Scenes From Last Night's Black Milk Show at Three Links.
I've spent all day trying to come up with a reason as to why there were only about 50 people — maybe — watching Dallas by way of Detroit rapper Black Milk and his stellar, three-piece Nat Turner backing band burn up the Three Links stage in just his second-ever Dallas show last night. And I guess I'll apologize in advance for this, but the best answer I can come up with is this: Y'all are some real dumb-dumbs. Like total idiots, basically.
Whatever. It was 100 percent your loss. You suck, and you very much missed out.
Because, for as miffed as I was about the attendance — Black's first show in town, you may recall, came in front of a packed, wowed house at Dada — the man on stage seemed not to even notice. Rather, it was the same fiery display we saw from Black Milk last time, with nimble raps flying fast and furious from his lips as he sweated and stalked the stage, and as his band stunned with its live, jaw-dropping interpretations of the rapper's beats.

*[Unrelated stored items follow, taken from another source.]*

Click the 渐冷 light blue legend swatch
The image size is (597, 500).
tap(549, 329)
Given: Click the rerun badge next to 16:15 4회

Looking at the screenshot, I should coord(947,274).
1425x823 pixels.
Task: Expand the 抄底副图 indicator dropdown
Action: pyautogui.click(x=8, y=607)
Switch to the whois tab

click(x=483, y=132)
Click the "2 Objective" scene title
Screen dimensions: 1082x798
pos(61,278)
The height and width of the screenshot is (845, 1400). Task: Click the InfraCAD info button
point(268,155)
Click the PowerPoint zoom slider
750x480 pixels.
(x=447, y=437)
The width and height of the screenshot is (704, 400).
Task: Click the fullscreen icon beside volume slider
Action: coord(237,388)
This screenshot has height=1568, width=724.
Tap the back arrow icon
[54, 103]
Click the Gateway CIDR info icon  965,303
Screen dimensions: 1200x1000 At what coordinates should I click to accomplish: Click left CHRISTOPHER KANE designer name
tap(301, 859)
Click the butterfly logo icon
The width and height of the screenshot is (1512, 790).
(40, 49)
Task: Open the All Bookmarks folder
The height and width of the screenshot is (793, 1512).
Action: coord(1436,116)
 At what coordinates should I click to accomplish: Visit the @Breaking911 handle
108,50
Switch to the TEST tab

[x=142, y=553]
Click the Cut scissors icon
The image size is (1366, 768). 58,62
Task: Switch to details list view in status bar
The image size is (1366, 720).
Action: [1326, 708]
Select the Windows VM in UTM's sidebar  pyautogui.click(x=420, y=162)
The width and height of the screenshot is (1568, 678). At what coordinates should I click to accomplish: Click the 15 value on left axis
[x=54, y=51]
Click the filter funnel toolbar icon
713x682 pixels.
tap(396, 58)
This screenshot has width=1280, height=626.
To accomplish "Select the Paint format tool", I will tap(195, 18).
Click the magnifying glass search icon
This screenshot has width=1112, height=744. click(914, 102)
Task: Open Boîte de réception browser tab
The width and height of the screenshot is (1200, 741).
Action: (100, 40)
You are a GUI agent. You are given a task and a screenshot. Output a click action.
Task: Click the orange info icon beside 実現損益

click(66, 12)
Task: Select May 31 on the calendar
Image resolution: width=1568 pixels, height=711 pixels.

The energy was nuts. Undeniable, too: When not following Black's commands to put their hands in the air, bounce or respond to his calls, these fans were grabbing one another by the shoulder, shaking their compatriots with the kind of “Can you believe what we're seeing right now?!?!?” intensity that only the best shows elicit.
Earlier in the night, opening acts struggled some in the face of low attendance. Up-and-comer Crit Morris' turn-ups, for all their intensity and impressive production values, fell flat on an audience that consisted, at the time, of just a handful of barflies. Fellow youngster Jarvis Hodges fared only slightly better; his more conscious-inclined rhymes falling more in line with the low-key environment. Later, main support Picnictyme, performing a rare set of his increasingly anticipated, R&B-tinged solo material, seemed to overcome circumstance through introspection; the Booty Fade producer freely described his set as his own private therapy session, which the voyeurs in the audience were happy enough to peek in on.
Still, none of those openers properly prepared this crowd for the sheer exuberance and awe they'd experience when Black Milk & Nat Turner hit the stage for their impossibly enjoyable performance of rootsy hip-hop.
I can't stress this enough: Theirs was an inspiring, uplifting and wholly life-reaffirming display. And it was a fine reminder: Black Milk a treasure, an asset this city's lucky to boast.
So sleep on him if you must, Dallasites who weren't privy to this treat of a show. That's your prerogative, no doubt. Just know that, if you do, you're completely, utterly and just plain horribly missing out.